TASK TO COMPLETE: Go through the listing below and return each line that includes "will".

STORED DATA:
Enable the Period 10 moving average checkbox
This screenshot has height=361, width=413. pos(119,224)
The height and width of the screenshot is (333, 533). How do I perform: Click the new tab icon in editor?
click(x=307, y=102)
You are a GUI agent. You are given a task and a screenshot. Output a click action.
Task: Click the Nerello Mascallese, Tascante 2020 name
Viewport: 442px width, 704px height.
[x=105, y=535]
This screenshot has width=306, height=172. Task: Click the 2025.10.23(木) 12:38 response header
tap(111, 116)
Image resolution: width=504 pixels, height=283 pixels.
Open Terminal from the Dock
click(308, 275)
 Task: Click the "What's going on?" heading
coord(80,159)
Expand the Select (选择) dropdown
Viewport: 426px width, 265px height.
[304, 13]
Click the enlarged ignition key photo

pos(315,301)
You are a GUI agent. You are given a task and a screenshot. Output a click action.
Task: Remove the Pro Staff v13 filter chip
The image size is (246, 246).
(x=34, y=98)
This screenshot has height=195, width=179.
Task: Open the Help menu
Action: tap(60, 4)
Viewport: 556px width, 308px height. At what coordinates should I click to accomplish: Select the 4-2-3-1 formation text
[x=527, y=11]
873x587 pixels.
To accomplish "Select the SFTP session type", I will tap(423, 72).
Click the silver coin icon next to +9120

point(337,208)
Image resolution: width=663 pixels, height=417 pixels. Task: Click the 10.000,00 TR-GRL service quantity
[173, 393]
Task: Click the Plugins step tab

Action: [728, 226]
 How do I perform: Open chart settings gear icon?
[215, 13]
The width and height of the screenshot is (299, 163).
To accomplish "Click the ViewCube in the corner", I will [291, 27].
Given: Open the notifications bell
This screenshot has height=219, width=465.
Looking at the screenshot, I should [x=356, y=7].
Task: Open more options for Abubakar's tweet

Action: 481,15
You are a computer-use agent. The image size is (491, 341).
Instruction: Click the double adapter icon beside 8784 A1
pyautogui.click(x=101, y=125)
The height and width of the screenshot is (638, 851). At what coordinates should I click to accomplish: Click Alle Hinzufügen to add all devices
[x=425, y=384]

ANSWER FOR THE TASK:
To accomplish "Select the SFTP session type", I will tap(423, 72).
To accomplish "Click the ViewCube in the corner", I will [291, 27].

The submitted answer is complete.